Não é de hoje, dois procedimentos muito criticados na literatura são a repetição de fórmulas e o “bom mocismo”. Contrária a esses caminhos mais fáceis e, portanto, comuns, a literatura de César Aira não obedece a fórmulas, tampouco discute explicitamente a política por um viés pedagógico.
Talvez por isso quem lê César Aira há mais tempo tenha se impressionado com a vaga de reconhecimento institucional de sua obra, que foi considerada, por muito tempo, destinada a um nicho de leitores cult. A coisa tem descambado até a cotação de seu nome para o Nobel de Literatura nos últimos anos.
A surpresa vem do veste de que Aira escreve uma vez que quem rejeita até a teoria de “boa literatura”. Não exclusivamente no sentido de ser um plumitivo marginal, mas uma vez que quem “troca os sinais” das hierarquias literárias, dando, ao mesmo tempo, muitas provas de saber muito esses sinais.
Em um bom momento para o responsável, chegam ao Brasil quatro de suas “novelitas” que, completamente diferentes entre si, apresentam Aira uma vez que é: inapreensível.
“A Prova”, “Atos de Filantropia”, “O Congresso de Literatura” e “O Vestido Rosa” nem parecem saídos da mesma caneta à primeira vista, mas compartilham uma transgressão sofisticada e bem-humorada. São quatro narrativas curtas, uma vez que a maior segmento de seus muitos livros que variam, sem muita cerimônia, entre filosofia densa e nonsense deliberado, de modo que o próprio leitor se pergunta se o responsável está falando sério ou se está de folgança. É esse efeito que faz de seus livros experiências vivas.
Perspicaz, Aira não quer ensinar zero, a não ser a diversão de imaginar em linguagem literária. Não existem saltos evolutivos ou arcos de aprendizagem, exclusivamente devaneios que vão longe demais, mas não chegam a entediar porque Aira sabe o que está fazendo. E, embora não se dirija explicitamente à política, fica simples que não se trata de nenhum desavisado formalista.
Em “A Prova”, uma narrativa cyberpunk em que duas garotas tentam convencer uma terceira que passa pela rua a transar com elas, o leitor pode enxergar uma parábola irônica (até porque uma das meninas se labareda Lênin e a outra, Mao), mas não deixa de se impressionar com os rumos que a narrativa toma em caráter expansivo, embora exista uma cronologia linear.
Depois de um diálogo longo e pleno de momentos filosóficos dentro de um fast-food, as garotas cansadas partem para dar uma prova de paixão à terceira. E o fazem em um supermercado de outra rede argentina famosa. Elementos da contemporaneidade mais chã se misturam com reflexões eruditas.
“Atos de Filantropia” narra os dilemas de um sacerdote da Igreja Católica em torno da filantropia, em que fica simples que seu interesse está em viver uma vida luxuosa, embora muitas cambalhotas discursivas tentem justificar essa escolha.

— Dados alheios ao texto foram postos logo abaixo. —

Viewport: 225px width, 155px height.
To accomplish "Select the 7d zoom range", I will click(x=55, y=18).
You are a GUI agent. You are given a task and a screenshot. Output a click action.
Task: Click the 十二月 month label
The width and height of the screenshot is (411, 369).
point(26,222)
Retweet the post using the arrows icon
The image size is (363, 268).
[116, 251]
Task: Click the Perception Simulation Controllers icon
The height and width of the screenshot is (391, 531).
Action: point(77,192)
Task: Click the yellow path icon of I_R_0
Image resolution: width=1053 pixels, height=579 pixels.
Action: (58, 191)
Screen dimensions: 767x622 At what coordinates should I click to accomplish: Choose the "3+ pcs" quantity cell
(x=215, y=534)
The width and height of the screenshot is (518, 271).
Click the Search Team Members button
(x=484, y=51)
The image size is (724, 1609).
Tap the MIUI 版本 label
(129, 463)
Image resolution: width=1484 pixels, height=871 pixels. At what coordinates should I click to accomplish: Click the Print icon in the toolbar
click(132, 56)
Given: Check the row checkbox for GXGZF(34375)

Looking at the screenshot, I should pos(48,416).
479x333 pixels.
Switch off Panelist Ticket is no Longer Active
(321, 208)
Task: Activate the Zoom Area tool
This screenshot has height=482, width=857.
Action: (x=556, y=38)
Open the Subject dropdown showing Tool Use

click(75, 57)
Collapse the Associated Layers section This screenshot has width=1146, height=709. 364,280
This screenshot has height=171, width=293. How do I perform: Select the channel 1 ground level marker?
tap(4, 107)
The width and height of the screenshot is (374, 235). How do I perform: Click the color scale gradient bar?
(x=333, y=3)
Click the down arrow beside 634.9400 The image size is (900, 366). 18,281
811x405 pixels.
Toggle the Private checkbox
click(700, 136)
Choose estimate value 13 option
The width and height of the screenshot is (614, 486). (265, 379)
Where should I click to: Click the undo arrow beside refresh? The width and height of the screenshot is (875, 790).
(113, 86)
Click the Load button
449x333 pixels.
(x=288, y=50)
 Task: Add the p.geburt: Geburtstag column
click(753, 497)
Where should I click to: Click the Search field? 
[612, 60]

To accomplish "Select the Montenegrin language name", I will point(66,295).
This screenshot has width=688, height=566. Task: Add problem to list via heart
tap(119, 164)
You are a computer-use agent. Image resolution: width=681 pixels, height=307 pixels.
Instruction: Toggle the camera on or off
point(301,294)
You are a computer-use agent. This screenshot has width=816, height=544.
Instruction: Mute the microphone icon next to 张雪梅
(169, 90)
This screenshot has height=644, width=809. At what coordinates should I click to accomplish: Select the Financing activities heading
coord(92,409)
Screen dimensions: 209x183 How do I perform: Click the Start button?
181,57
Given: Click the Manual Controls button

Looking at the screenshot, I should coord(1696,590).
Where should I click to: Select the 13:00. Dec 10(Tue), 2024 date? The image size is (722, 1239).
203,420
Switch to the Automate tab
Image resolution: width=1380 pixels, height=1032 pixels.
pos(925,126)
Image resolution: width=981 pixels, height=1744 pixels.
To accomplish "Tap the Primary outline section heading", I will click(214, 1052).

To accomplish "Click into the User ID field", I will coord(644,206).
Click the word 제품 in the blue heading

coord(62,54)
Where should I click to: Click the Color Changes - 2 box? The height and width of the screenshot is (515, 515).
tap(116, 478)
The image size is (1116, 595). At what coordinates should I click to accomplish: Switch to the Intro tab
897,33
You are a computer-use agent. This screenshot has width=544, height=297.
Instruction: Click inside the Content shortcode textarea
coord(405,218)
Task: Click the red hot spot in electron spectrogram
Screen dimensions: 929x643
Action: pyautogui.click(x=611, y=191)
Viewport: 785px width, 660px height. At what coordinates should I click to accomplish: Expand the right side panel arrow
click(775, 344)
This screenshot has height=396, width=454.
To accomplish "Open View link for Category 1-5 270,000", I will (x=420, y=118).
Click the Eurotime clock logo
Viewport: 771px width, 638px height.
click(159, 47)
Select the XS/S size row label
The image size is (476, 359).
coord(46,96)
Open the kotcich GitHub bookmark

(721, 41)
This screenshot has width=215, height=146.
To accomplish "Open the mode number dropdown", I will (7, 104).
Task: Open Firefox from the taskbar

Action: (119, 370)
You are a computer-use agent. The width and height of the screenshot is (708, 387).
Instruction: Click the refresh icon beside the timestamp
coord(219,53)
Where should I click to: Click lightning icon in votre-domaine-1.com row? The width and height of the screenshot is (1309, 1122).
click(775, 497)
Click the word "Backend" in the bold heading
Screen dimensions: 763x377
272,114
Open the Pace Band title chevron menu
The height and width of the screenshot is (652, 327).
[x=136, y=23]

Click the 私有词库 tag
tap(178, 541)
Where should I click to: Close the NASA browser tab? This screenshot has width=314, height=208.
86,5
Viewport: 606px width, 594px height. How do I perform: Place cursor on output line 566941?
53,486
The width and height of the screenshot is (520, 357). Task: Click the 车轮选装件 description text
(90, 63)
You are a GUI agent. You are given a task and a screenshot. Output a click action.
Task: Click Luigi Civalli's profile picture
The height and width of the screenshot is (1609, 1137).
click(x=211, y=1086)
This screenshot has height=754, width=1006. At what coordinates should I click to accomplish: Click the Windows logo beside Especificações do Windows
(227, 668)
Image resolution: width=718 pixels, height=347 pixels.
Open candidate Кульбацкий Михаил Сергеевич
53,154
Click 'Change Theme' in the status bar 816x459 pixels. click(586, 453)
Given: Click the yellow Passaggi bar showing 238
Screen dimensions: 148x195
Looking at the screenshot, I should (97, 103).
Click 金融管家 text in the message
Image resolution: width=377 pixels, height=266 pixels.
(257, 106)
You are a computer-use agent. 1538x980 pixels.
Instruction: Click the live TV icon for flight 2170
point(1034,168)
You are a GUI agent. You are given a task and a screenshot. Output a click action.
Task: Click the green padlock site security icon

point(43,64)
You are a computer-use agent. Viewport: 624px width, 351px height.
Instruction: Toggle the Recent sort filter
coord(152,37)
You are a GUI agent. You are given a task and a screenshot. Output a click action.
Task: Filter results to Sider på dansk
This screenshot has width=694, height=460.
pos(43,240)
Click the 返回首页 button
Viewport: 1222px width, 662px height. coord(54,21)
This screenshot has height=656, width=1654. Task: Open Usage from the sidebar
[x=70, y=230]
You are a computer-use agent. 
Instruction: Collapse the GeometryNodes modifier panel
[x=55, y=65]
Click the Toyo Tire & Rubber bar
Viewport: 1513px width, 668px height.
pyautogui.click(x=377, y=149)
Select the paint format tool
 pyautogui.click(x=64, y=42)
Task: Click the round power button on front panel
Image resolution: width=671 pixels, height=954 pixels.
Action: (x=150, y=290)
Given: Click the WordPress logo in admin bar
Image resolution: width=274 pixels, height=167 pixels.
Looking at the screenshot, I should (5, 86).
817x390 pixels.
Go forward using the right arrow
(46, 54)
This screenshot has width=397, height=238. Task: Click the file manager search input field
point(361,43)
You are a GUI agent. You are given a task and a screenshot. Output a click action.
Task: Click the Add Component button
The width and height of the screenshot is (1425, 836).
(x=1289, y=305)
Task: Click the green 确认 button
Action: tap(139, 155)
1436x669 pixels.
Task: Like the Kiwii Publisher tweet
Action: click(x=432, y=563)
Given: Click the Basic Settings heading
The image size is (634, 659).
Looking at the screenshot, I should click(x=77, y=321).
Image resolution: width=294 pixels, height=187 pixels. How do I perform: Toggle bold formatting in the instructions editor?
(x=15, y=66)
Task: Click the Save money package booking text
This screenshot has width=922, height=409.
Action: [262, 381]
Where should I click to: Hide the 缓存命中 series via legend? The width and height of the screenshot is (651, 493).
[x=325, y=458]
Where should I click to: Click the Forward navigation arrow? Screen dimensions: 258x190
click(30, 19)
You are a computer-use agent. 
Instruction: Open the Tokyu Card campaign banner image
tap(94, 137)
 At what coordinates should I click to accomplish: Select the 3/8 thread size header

Apaziguando, de tempos em tempos, a própria consciência, o padre opta por erigir para si uma vivenda tão portentosa que não obrigaria a nenhum ato de prescindência, pois, na incerteza se construiriaa uma livraria pequena ou uma grande, por exemplo, o protagonista mandava fazer as duas. A atitude rende alguma crise de consciência, “pois Satanás opera justo com essas armas: com a irrupção sorrateira das possibilidades na veras”. Mas rende ao leitor uma “novelita” prazerosa.
“O Congresso de Literatura”, um de seus textos mais famosos, é narrado pelo próprio responsável, que vai a um encontro na Venezuela e, com um desenrolar meio de ficção científica, tenta produzir um tropa de clones do plumitivo Carlos Fuentes, cuja obra é um dos pilares do “boom” latino-americano, para dominar o mundo.
“A primeira segmento da operação, a que mais exigia de mim, estava cumprida: conseguira uma célula de Carlos Fuentes, depositara-a no clonador, o qual permaneceu funcionando em condições ótimas.” Uma galhofa inacreditável.
“O Vestido Rosa” é inspirado em um raconto de Guimarães Rosa, “O Recado do Morro”. Aira é um grande entusiasta da literatura brasileira, que considera melhor do que a argentina.
É a história de um vestidinho que seria oferecido de presente a uma recém-nascida. O encarregado de levá-lo é um palhaço chamado Asís. O pacote é roubado no caminho e o vestido rosa passa pelas mãos de “índios”, soldados do general Roca, gauchos, vaqueiros. Muitos anos depois, o vestido chega às mãos de Asís, já em uma situação muito dissemelhante.
Talvez o sucesso recente de Aira se deva a um esgotamento da preocupação dos leitores pela experiência individual, já que, cá, a imaginação vem antes da representação.